I often think that we stir ourselves up every Sunday and every mid-week day that we go to services or go visiting or go to Bible Class. It helps us at the time, but we still have to go the next time and the next time, to keep ourselves from congealing.

To stir up is to provoke, to urge. Peter says he goes around stirring people up—that is his pastoral work. He exhorts, comforts, rebukes, reminds, consoles. These are his acts of love and good works. For when we come together to visit, or to look into God’s Word, or to hear it preached, we are never learning anything new. Paul writes: “But as touching brotherly love ye need not that I write unto you; for ye yourselves are taught of God to love one another” (1 Thess 4:9). Why does he say “you do not need that I write to you” and yet he writes it to us? Because we forget. And so we have to exhort each other and tell each other the things that we already know but are always in danger of letting go of, of forgetting, of slipping from (Heb 2:1). This is what Peter says he does. He says: “I will not be negligent to put you always in remembrance of these things, though ye know them, and be established in the present truth” (2 Pet 1:12). For we are instructed and know, but we must re-know, we must be reminded, we must be made sure again. The gospel writer begins his gospel, explaining why he wrote it and why we must read the gospel. He says that it is so that “thou mightest know the certainty of those things, wherein thou hast been instructed” (Luke 1:4). We are certain, but we need to always be made more certain.
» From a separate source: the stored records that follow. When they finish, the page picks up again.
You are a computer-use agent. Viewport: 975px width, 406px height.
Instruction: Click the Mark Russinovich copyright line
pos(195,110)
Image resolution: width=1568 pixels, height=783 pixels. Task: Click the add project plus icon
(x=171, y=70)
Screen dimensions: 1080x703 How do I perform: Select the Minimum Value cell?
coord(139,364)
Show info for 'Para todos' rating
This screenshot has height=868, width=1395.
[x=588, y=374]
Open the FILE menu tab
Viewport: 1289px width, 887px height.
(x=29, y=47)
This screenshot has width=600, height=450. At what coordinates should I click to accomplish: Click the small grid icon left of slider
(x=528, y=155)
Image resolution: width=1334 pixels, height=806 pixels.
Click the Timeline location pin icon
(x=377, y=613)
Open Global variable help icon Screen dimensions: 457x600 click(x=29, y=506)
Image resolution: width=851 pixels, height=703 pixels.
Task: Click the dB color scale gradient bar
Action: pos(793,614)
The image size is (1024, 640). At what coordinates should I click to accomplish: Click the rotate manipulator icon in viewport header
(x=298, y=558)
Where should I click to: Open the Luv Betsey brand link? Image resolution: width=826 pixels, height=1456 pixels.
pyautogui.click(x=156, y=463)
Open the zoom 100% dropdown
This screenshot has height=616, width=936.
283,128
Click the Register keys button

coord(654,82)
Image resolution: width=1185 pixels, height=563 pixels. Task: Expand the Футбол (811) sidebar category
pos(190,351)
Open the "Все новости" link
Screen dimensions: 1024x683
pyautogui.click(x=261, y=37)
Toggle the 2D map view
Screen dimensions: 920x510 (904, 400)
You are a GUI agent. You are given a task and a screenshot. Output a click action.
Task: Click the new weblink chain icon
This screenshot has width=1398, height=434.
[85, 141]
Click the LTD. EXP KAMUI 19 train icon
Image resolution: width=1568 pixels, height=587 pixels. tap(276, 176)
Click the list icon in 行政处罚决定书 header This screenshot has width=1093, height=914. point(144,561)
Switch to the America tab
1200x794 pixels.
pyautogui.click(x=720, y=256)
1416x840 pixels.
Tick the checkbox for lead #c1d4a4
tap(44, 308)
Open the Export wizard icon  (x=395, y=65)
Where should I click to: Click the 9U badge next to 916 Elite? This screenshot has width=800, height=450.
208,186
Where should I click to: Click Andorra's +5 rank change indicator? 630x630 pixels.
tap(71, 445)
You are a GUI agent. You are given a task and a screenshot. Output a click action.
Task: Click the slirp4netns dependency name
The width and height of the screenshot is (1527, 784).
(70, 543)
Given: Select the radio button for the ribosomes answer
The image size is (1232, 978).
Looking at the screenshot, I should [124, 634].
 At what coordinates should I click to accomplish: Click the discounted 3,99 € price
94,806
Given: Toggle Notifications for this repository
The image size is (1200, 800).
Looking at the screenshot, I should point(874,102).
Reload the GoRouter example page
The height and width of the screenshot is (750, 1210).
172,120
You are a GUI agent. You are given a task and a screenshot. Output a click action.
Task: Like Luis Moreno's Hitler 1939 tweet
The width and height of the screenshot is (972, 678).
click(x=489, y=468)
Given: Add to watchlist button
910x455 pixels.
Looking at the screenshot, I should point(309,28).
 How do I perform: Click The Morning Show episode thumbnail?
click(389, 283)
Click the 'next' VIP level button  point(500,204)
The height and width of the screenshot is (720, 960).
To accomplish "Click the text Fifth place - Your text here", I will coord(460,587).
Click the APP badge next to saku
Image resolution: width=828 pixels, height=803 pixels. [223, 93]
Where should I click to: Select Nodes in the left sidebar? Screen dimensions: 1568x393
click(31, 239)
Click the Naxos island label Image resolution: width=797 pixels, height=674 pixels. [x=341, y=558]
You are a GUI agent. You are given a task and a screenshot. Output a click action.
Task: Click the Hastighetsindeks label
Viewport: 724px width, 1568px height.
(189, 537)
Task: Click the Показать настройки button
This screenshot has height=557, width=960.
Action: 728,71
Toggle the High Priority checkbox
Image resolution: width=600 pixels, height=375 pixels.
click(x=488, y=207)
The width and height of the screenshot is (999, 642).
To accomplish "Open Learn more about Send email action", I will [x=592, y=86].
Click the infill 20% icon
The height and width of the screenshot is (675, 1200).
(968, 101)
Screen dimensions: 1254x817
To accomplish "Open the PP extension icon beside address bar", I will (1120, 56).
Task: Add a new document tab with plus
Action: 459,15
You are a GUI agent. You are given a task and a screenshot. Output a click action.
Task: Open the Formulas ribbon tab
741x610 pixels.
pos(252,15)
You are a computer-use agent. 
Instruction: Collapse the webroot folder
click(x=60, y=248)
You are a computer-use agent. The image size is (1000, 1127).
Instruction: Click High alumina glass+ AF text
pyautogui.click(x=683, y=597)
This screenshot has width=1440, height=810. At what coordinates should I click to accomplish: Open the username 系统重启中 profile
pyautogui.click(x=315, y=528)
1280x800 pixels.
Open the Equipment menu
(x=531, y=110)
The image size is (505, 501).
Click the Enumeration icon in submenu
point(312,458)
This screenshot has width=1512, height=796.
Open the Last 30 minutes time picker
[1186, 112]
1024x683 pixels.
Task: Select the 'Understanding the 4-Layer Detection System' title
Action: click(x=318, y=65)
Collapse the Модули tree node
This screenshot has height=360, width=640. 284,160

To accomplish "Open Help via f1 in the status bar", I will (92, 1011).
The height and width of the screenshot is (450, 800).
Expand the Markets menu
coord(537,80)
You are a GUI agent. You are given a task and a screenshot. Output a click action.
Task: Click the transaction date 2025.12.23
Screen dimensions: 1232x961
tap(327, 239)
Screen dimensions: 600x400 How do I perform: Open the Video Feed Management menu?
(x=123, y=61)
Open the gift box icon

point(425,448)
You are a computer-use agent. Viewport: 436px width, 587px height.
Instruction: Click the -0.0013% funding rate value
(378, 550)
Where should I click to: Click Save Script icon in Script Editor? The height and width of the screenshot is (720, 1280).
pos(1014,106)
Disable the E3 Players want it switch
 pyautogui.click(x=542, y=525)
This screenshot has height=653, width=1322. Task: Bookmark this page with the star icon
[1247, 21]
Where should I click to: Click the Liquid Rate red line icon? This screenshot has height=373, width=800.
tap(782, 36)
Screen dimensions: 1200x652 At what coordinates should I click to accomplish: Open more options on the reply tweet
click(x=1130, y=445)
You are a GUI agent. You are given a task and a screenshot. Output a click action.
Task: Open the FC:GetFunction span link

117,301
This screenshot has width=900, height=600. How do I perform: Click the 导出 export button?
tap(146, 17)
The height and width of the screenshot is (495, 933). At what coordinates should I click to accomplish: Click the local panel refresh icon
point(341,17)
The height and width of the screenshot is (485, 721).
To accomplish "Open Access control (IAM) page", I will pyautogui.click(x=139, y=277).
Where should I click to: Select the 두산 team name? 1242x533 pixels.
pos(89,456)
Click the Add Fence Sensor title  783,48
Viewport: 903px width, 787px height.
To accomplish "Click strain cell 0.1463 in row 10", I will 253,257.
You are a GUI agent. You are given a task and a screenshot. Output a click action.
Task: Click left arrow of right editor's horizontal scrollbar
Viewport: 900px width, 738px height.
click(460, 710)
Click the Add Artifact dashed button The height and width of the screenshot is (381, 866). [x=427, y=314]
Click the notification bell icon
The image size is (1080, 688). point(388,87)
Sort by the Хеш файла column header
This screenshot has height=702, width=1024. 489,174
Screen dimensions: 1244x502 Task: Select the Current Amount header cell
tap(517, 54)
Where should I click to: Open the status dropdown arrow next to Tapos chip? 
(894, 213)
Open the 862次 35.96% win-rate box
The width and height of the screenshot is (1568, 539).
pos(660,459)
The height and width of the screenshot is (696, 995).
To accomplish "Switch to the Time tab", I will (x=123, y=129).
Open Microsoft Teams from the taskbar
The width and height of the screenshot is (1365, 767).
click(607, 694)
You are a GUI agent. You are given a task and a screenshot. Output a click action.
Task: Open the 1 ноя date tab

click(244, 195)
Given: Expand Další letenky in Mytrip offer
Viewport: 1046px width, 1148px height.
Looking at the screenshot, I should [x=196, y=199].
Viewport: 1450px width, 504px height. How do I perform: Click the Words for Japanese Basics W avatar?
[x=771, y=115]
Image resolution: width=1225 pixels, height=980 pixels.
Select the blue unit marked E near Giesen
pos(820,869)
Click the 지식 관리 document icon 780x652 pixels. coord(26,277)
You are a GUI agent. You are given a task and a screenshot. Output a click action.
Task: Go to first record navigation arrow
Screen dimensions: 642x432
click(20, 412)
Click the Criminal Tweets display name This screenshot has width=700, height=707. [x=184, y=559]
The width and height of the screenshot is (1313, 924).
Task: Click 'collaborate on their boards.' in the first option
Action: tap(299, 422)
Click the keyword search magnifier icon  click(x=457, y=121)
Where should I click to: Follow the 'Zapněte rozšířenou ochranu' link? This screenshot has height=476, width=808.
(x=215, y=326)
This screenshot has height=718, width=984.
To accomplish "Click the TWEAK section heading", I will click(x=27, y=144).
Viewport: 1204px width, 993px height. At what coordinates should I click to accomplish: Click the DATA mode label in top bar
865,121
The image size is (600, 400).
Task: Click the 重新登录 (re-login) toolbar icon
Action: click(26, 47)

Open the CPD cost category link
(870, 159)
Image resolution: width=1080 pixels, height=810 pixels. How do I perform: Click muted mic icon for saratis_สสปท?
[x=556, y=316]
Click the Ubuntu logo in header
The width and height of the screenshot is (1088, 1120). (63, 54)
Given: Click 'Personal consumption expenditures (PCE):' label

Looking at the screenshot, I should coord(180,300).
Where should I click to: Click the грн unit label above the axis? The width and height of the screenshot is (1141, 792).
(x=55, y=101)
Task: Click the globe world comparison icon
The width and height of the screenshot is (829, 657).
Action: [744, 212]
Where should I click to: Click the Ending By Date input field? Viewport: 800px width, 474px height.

Because we have the Holy Spirit abiding in our hearts by faith, we already know: “But ye have an unction from the Holy One, and ye know all things” (1 John 2:20). But we get distracted by other things, as the parable says (Luke 8:14), and we wax cold, and our flesh gets in the way. And thus we do not do the Word, and we even forget what we have heard and know. But Jesus reminds us: “If ye know these things, blessed are ye if ye do them” (John 13:17). And the Holy Spirit in us, even as we tire and forget, still knows what is right, and reminds us in our heart: “Now we have received, not the spirit of the world, but the spirit which is of God; that we might know the things that are freely given to us of God” (1 Cor 2:12).

So may God help us, and stir us up and provoke us continuously through our brothers and sisters, as it is written: “And the Lord make you to increase and abound in love one toward another, and toward all men, even as we do toward you” (1 Thess 3:12). For it is also written: “Withhold not good from them to whom it is due, when it is in the power of thine hand to do it. Say not unto thy neighbor, ‘Go, and come again, and to morrow I will give,’ when thou hast it by thee” (Prov 3:27–28).